Please decide whether each statement below agrees with the passage on Pasteur's vaccine work, answering yes or no and quoting the words of the passage that settle it: (a) Chamberland inoculated the chickens before he left on holiday; (b) Pasteur's laboratory notebooks are held in the Bibliothèque Nationale in Paris; (c) Toussaint's method relied on potassium dichromate.

### Passage for review
......
Pasteur's later work on diseases included work on chicken cholera. During this work, a culture of the responsible bacteria had spoiled and failed to induce the disease in some chickens he was infecting with the disease. Upon reusing these healthy chickens, Pasteur discovered he could not infect them, even with fresh bacteria; the weakened bacteria had caused the chickens to become immune to the disease, though they had caused only mild symptoms.

His assistant, Charles Chamberland (of French origin), had been instructed to inoculate the chickens after Pasteur went on holiday. Chamberland failed to do this, but instead went on holiday himself. On his return, the month-old cultures made the chickens unwell, but instead of the infections being fatal, as they usually were, the chickens recovered completely. Chamberland assumed an error had been made, and wanted to discard the apparently faulty culture when Pasteur stopped him. Pasteur guessed the recovered animals now might be immune to the disease, as were the animals at Eure-et-Loir that had recovered from anthrax.

In the 1870s, he applied this immunization method to anthrax, which affected cattle, and aroused interest in combating other diseases.

Pasteur publicly claimed he had made the anthrax vaccine by exposing the bacilli to oxygen. His laboratory notebooks, now in the Bibliothèque Nationale in Paris, in fact show Pasteur used the method of rival Jean-Joseph-Henri Toussaint, a Toulouse veterinary surgeon, to create the anthrax vaccine. This method used the oxidizing agent potassium dichromate. Pasteur's oxygen method did eventually produce a vaccine but only after he had been awarded a patent on the production of an anthrax vaccine.
......
### Collected data entries
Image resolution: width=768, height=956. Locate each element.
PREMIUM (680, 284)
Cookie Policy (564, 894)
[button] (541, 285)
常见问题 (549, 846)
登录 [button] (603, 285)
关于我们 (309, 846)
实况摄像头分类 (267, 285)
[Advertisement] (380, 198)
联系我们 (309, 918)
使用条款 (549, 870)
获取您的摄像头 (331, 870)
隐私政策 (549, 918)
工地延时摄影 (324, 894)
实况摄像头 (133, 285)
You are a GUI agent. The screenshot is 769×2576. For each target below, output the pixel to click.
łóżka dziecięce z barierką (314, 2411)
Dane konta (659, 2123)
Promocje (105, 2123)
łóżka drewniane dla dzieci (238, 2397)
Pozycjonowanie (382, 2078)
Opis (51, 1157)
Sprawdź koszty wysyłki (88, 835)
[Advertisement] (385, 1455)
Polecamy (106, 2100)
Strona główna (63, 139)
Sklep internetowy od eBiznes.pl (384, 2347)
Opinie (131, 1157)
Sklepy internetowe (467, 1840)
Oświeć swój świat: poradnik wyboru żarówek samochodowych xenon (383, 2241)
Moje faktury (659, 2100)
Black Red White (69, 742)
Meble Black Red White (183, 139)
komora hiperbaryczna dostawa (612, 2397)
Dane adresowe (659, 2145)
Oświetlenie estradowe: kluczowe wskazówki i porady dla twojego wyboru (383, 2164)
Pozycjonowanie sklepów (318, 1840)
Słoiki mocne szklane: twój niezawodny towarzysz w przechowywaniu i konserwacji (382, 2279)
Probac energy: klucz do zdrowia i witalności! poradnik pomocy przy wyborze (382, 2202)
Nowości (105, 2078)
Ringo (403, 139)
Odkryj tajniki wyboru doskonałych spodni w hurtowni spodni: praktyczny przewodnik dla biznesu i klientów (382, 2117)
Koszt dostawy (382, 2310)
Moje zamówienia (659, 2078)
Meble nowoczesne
......
### Result below
(a) No: "Chamberland failed to do this, but instead went on holiday himself."
(b) Yes: "His laboratory notebooks, now in the Bibliothèque Nationale in Paris"
(c) Yes: "This method used the oxidizing agent potassium dichromate."